More than 60 killed as renegades inch towards key city in Yemen


DUBAI: Sixty-seven Yemeni rebels and pro-government troops are killed in fighting for the key city of Marib, military sources said on Monday, because the insurgents inch closer to the loyalists’ last northern bastion.

A volley of air strikes from the Saudi-led coalition targeted the Iran-backed Houthi rebels, who have stepped up their assault to seize the capital of the oil-rich Marib province in recent weeks.

Hundreds of fighters have died in clashes this month for Marib, a short lived home for many thousands who fled there from other frontline cities. Over two million more sleep in refugee camps within the province.

“Fifty-eight Houthi insurgents and nine loyalists were killed in fighting and air strikes within the provinces of Marib and Shabwa within the past 24 hours,” military sources said.
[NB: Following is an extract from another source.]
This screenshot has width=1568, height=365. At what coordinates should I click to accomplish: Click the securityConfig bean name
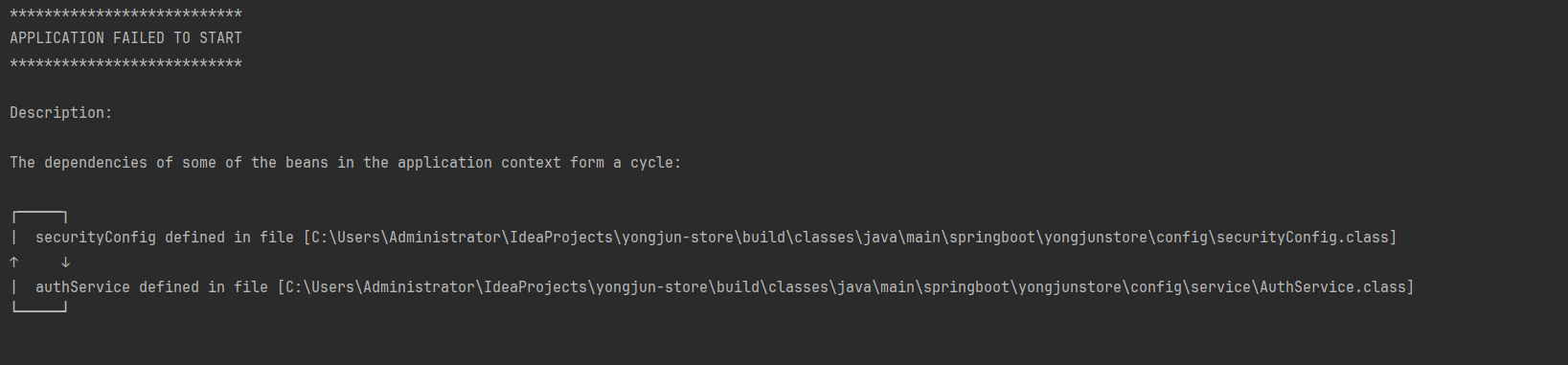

The figures were confirmed by medical sources, while the rebels rarely announce their casualties.

According to the military sources the Saudi-led coalition that backs Yemen’s government launched quite 20 air strikes within the past 24 hours.
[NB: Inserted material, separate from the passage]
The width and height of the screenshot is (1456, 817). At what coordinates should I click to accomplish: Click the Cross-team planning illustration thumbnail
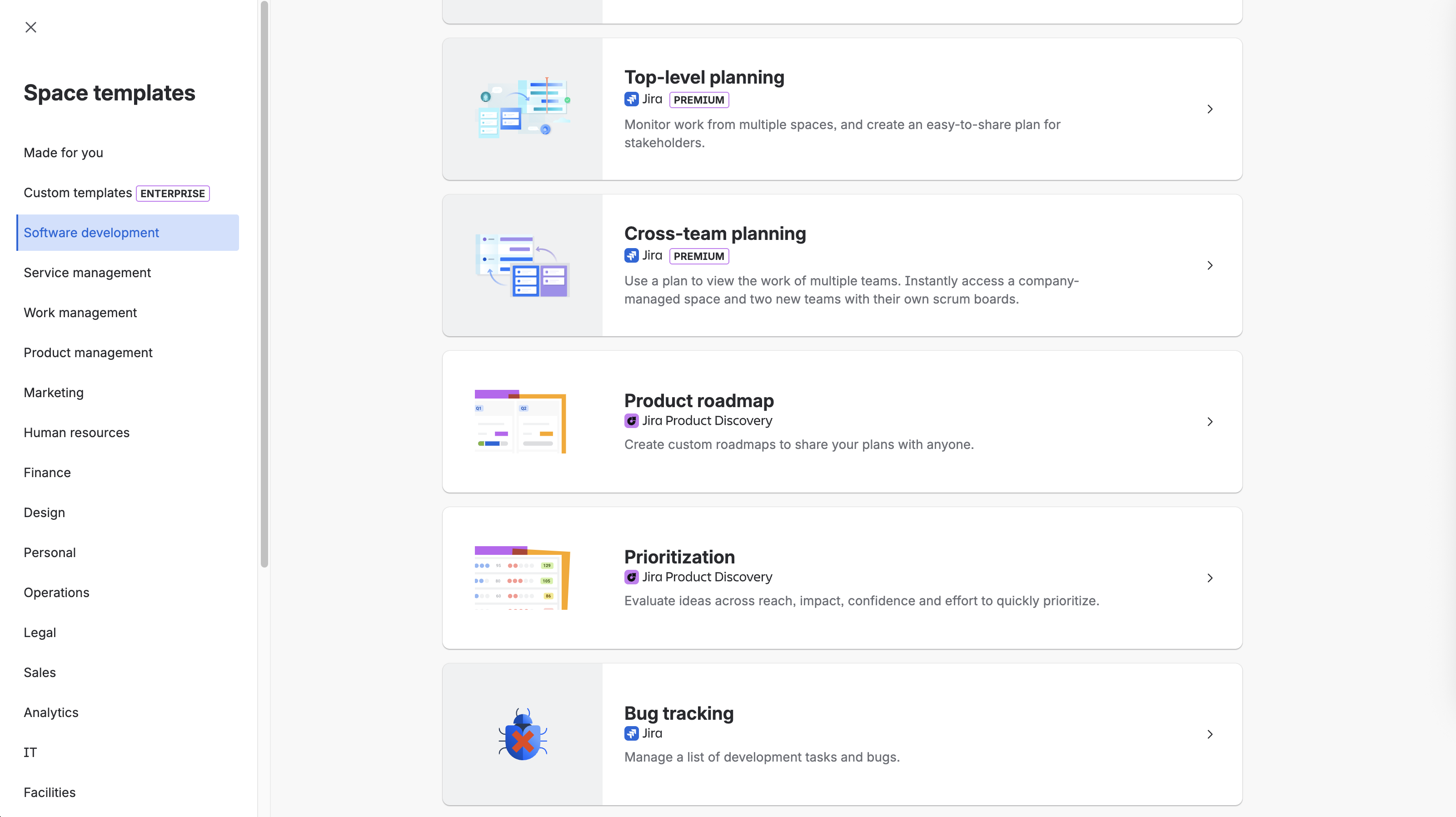(x=522, y=265)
The strikes “targeted Houthi vehicles, meeting points and reinforcements in Shabwa and Marib,” one source added.

News of the newest escalation was followed by a US announcement that President Joe Biden’s national security adviser, Jake Sullivan, would visit Saudi Arabia within the highest level talks since his administration took office.

The White House didn’t explain on the dates or the character of his message, but said Sullivan would be amid officials including Tim Lenderking, the US special envoy on Yemen.
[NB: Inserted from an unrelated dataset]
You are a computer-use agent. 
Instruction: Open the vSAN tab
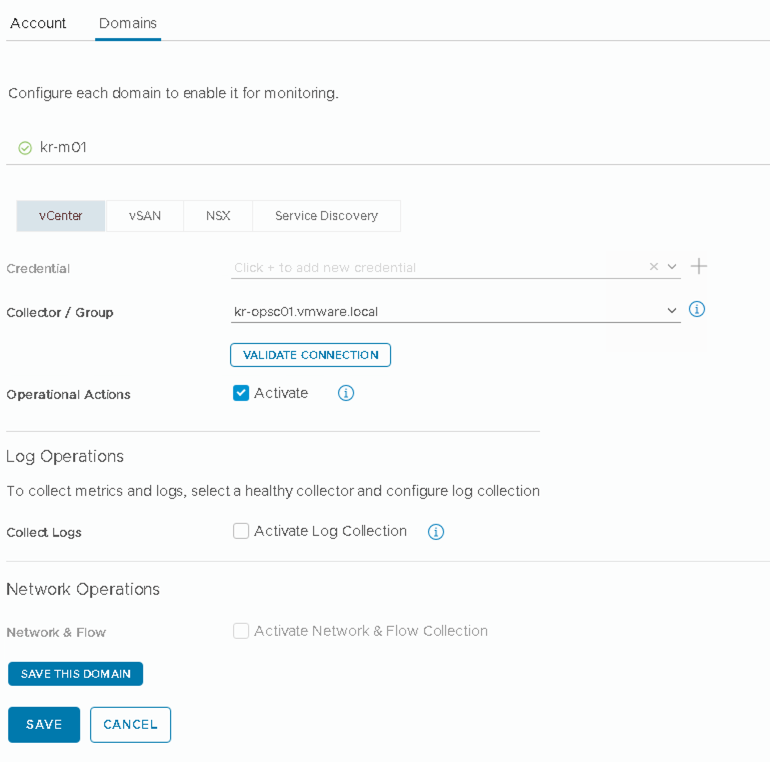tap(145, 216)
Biden, shortly after taking office in January, said the us would slash support for the Saudi-led offensive in Yemen. But his administration has been frustrated that the Houthis have shown little interest during a ceasefire and are pursuing their Marib offensive.

The Houthis initially stepped up their efforts to seize Marib in February, hoping to seize control of the region’s oil resources and strengthen their position in peace talks.

Since then, during a major blow to the govt , the insurgents have neared the town on three fronts — from the north, west and south.

Marib, about 120 kilometres east of the rebel-held capital Sanaa, sits at a crossroads between the southern and northern regions and is vital to controlling Yemen’s north.

The rebels already control swathes of the country, and therefore the seizure of Marib would cement their hold on the north.

The city had between 20,000 and 30,000 inhabitants before the war, but its population has ballooned as Yemenis fled there for its relative stability. With about 139 refugee camps within the province, consistent with the govt , hosting approximately 2.2 million people, the displaced civilians are again caught within the line of fireside .

Yemen’s conflict flared in 2014 when the Houthis seized the capital Sanaa, prompting the Saudi-led intervention to prop the internationally recognised government the subsequent year.

This month marks seven years since the rebels took control of Sanaa, with some analysts saying the balance has tilted in favour of the insurgents against the coalition.

About 80 percent of Yemen’s 30 million people are hooked in to aid, in what the United Nations calls the world’s worst humanitarian crisis.

While the UN and therefore the US are pushing for an end to the war, the Houthis have demanded the reopening of Sanaa airport, closed under a Saudi blockade since 2016, before any ceasefire or negotiations.

The last talks happened in Sweden in 2018, when the opposing sides agreed to a mass prisoner swap and to spare the town of Hodeida, where the port is the country’s lifeline.

But despite agreeing to a ceasefire in Hodeida, violent clashes have since broken out between the rebels and pro-government troops round the strategic city.